This is one of the advantages of the present invention over a
conventional solar backsheet with polymeric substrate.
[0075] The reflection layer can be applied to the glass substrate
before or after glass tempering by aerodynamic heating.
[0076] (3) Buffer Layer
[0077] Above the reflection layer is a buffer layer. The buffer
layer functions as a spacer between the reflection layer and the
encapsulant layer to avoid defects due to undesired reaction (for
example, when the encapsulant layer is made of EVA and the
reflection layer is a metal foil, the acetic acid in the
encapsulant layer might react with the metal and generate
acetates). Accordingly, the buffer layer must be made of a material
that is inert to both the encapsulant layer and the reflection
layer.
[0078] To allow the light rays reflected from the reflection layer
to advance to the encapsulant layer, the buffer layer should have a
refractive index between that of the reflection layer and
encapsulant layer (as shown in FIG. 2). Specifically, the buffer
layer should have a refractive index of 1.4 to 2.0, preferably 1.48
to 1.9.
[0079] Accordingly, suitable materials for the buffer layer
include, but are not limited to, SiO.sub.2, SiN.sub.x,
Al.sub.2O.sub.3, MoO.sub.3, WO.sub.3, MnO.sub.2, ZnO or
SnO.sub.2.
[0080] The thickness of the buffer layer is not particularly
limited. Generally, 20 nm to 200 nm is appropriate and 50 nm to 100
nm is preferred.
[0081] The buffer layer can be attached to the reflection layer by
any suitable methods, for example, chemical vapor deposition or
coating. Normally, a relatively thin and good quality film can be
obtained by chemical vapor deposition.
[0082] (4) Encapsulant Layer
[0083] An encapsulant layer mainly serves to fix the photovoltaic
devices in a solar panel. An encapsulant layer also provides
physical (e.g., impact or moisture) protection to the photovoltaic
devices. The encapsulant layer of the present invention can be any
suitable materials known in the art, for example, EVA.

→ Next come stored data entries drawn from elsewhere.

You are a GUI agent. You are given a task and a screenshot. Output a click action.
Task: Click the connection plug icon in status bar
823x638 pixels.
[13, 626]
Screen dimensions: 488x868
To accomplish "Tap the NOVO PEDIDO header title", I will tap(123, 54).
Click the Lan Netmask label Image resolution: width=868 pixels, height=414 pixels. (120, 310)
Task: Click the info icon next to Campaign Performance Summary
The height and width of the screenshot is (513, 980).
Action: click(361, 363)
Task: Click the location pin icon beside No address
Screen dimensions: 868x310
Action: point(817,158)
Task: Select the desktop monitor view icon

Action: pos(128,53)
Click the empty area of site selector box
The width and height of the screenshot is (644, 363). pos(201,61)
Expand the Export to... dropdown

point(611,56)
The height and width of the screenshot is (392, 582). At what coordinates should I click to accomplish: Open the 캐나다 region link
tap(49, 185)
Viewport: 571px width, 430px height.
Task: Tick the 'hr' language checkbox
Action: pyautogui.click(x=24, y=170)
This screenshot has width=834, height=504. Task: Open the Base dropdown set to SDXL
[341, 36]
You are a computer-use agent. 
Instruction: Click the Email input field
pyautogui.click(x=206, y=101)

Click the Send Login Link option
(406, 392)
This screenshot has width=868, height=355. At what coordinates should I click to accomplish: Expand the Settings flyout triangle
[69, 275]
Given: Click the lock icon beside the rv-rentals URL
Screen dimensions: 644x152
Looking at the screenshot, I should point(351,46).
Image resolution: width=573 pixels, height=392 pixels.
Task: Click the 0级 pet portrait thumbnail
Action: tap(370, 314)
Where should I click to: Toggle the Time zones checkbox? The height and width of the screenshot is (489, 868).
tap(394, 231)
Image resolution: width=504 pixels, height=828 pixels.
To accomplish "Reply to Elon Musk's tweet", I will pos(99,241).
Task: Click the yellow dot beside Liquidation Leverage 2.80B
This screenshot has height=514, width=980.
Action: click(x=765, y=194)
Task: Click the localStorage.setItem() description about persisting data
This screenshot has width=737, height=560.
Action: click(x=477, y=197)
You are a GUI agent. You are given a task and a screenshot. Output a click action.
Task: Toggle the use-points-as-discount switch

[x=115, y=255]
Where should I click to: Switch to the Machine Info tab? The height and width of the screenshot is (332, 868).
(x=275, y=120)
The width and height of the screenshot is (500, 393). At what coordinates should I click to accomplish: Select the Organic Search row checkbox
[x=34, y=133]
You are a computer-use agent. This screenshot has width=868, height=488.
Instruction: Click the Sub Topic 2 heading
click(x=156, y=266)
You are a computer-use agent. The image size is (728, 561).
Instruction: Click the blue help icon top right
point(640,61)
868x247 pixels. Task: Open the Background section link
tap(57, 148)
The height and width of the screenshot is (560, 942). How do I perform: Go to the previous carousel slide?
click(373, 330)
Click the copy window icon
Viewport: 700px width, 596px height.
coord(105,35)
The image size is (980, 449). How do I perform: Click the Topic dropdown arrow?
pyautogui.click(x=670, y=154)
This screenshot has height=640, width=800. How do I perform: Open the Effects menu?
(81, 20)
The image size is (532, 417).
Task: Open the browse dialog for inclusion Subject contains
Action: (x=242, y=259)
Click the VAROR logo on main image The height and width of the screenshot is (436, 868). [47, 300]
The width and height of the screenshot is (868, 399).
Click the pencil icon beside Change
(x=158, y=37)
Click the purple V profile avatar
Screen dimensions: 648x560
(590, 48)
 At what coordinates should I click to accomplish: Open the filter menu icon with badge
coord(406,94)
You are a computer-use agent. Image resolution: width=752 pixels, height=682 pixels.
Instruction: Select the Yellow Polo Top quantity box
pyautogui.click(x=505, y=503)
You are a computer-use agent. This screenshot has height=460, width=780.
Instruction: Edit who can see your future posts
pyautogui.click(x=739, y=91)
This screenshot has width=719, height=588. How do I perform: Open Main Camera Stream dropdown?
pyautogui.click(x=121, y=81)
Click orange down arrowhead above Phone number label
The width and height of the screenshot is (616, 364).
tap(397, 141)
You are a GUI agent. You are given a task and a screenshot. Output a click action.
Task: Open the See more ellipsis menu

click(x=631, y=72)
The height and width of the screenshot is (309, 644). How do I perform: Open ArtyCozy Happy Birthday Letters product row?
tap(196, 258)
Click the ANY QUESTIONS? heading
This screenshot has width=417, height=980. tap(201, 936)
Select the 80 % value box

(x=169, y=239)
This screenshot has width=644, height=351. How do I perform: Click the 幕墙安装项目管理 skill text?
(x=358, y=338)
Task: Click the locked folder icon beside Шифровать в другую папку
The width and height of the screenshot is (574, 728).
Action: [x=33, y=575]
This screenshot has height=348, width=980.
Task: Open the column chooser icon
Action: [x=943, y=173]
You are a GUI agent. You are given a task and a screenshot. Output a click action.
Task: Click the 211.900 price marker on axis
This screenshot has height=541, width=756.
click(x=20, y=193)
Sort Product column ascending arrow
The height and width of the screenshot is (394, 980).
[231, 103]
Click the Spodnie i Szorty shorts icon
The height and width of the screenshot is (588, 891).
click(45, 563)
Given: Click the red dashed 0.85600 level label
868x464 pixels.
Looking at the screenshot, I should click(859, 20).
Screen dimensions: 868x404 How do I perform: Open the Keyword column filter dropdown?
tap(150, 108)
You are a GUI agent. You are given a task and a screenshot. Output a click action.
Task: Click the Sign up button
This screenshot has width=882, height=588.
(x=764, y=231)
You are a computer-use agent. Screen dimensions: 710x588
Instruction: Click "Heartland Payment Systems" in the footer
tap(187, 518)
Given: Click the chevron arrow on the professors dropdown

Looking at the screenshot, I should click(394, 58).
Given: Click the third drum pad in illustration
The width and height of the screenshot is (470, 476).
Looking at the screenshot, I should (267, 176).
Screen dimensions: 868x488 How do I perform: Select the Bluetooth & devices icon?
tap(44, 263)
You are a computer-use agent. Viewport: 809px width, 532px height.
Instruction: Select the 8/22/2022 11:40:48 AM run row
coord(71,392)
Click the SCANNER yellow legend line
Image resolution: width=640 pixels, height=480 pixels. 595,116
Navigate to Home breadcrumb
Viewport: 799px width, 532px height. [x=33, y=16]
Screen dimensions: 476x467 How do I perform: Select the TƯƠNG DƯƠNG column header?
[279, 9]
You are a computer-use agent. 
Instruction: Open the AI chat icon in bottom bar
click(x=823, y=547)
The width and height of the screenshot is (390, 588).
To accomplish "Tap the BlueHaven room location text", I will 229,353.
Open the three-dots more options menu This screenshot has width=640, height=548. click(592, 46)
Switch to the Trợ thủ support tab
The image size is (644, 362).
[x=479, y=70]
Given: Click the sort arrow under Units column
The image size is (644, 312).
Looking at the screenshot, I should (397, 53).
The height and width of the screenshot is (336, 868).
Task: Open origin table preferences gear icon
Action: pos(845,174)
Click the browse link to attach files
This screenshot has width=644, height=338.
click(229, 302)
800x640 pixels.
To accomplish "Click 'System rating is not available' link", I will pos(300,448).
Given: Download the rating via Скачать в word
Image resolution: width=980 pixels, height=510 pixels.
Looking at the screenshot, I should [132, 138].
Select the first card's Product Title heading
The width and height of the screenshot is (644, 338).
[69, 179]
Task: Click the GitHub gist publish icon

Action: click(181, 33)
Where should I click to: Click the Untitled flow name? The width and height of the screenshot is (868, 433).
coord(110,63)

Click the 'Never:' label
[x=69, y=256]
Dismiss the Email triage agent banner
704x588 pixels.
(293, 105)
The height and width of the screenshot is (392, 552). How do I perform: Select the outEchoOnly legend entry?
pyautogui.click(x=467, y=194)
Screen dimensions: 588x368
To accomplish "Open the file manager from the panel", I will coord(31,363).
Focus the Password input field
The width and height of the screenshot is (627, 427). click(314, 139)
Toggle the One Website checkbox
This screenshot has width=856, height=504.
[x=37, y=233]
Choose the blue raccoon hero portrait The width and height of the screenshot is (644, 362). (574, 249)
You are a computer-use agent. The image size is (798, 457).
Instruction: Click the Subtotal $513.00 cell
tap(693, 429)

[0084] EVA, which is the most common encapsulant material for solar
panels, is a thermoset resin. EVA is an ideal material for
encapsulant due to its good transmittance, resistance to high and
low temperature and moisture, and weatherability as well as its
satisfactory elasticity, impact resistance and heat dissipation and
good adhesion to metals, glass and plastics. EVA has a refractive
index of 1.4 to 1.5, normally 1.48. A common EVA layer has a
thickness of about 0.4 cm to 0.6 cm, preferably 0.45 cm.
[0085] The encapsulant layer of the present invention can be
adhered to the buffer layer by any suitable methods. When EVA is
used, it can be adhered to other materials by heat-lamination.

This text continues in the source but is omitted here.